Ответил я без всякой внутренней борьбы. Но тут же был потрясен тем, что я сделал. Только мое дрожащее тело и трясущиеся колени мне показывали, что я жив и дышу. Оцепенев от собственных слов, я промямлил: «Только не в гестапо…»
Мать Лени встала, наклонилась надо мной, поцеловала в лоб, успокоила и пообещала никому не раскрывать моей тайны. Один-единственный момент человеческой слабости, отказа от намерения защищаться и выжить мог стоить мне жизни. И снова я был чудесным образом защищен. У меня было чувство, что я встретил женщину благородную и понимающую. Отца мне назначили по имперскому распоряжению — а эта женщина матерью мне стала по духу. Выражалось это в маленьких знаках внимания: заштопанные носки, кусочек домашнего пирога. При этом я безгранично ей доверял и никогда не боялся доноса с ее стороны. Более того, она поклялась ни за что моей тайны не раскрывать дочери. Мать не была в ней уверена. «Дети сейчас совсем другие» — таков был единственный ее комментарий. Когда я пришел в себя от этого неожиданного и опасного откровения, решился задать неминуемый вопрос: почему она засомневалась насчет моего происхождения? Выяснилось, что опытная и глубоко чувствующая женщина в моих рассказах заметила некоторые странности. Так, однажды я сказал, что один в этом мире, а в другой раз — что мои бабушка и дедушка жили в Восточной Пруссии. Не помню уже, какой у меня был резон это придумывать. Мой ответ превзошел все ее ожидания. Она предполагала, что не вполне я немец — но то, что я еврей, не могло ей даже во сне привидеться.
Эта исповедь мне принесла необыкновенное облегчение. Почувствовал я себя не таким уж одиноким и покинутым. Лени я открыл тайну только после войны. Она отреагировала с присущим ей юмором: «О, да я дошла до расового позора!»

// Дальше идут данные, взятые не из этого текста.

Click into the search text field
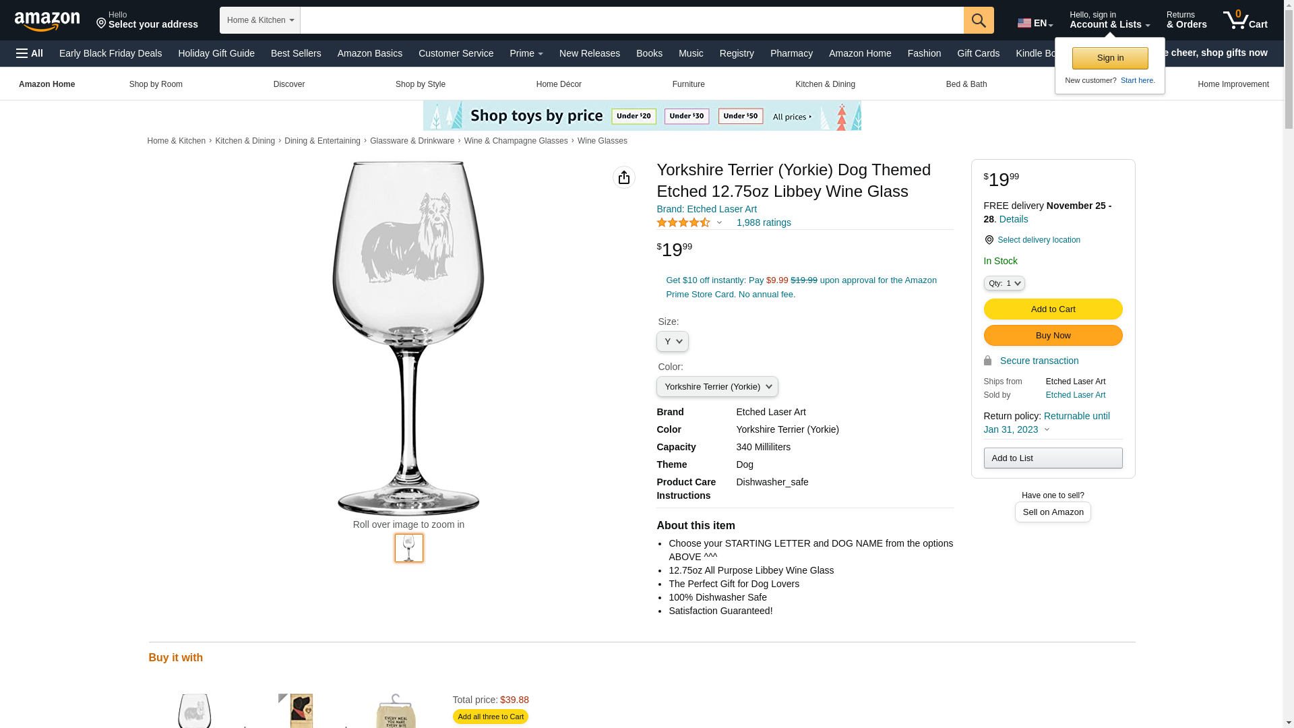The height and width of the screenshot is (728, 1294). (x=632, y=20)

Лени была глубоко тронута, когда узнала, что я думал о моей матери в лодзинском гетто, когда читал ей свои стихи. Я сказал ей, что вся вера в Союз немецких девушек внутри нее рухнет, когда она поймет, что дружила с евреем, который был ей ближе всех ее приятелей.
Все время в Брауншвейге я испытывал желание посетить близкий отсюда родной город Пайне, но не решался ради того подвергать себя опасности. Пайне я покинул только семь лет назад, и кто-нибудь без труда мог узнать маленького еврея Салли. Несмотря на это, однажды летним утром в воскресенье меня охватило легкомыслие. Какой-то черт гнал меня, и я оказался на вокзале в Пайне. В детстве с друзьями мы часто приходили сюда. Чаще всего мы стояли на деревянном железнодорожном мосту и ждали поезда, дым от которого нас обволакивал и скрывал друг от друга. И теперь я на мосту, но вокруг меня не веселый смех друзей, а беспросветная чужая реальность.

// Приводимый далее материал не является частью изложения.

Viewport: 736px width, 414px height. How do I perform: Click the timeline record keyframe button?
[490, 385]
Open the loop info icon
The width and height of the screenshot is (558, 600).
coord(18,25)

Конечно, никто не должен был меня узнать. Я только хотел бросить печальный взгляд на места моего счастливого детства, окунуться в воспоминания об отчем доме, детском саду, школе — и быстро оттуда уехать.
Уезжал я как невинный ягненок, а вернулся как затравленная волками овца. Но эта овца сумела сменить себе шкуру. Она стала похожей на диких зверей вокруг нее. Это был единственный шанс спастись от палачей.
Некоторое время я рассматривал окружающий пейзаж с моего мостика. Доски, казалось, пострадали от хождения по ним сапог, подбитых гвоздями. Я стоял и думал о другом мосте — о сумасшедшей идее, погнавшей меня на чужбину. Но мой мост был окончательно за мной сожжен. Смогу ли я когда-нибудь снова стоять здесь как свободный человек, как Салли Перел?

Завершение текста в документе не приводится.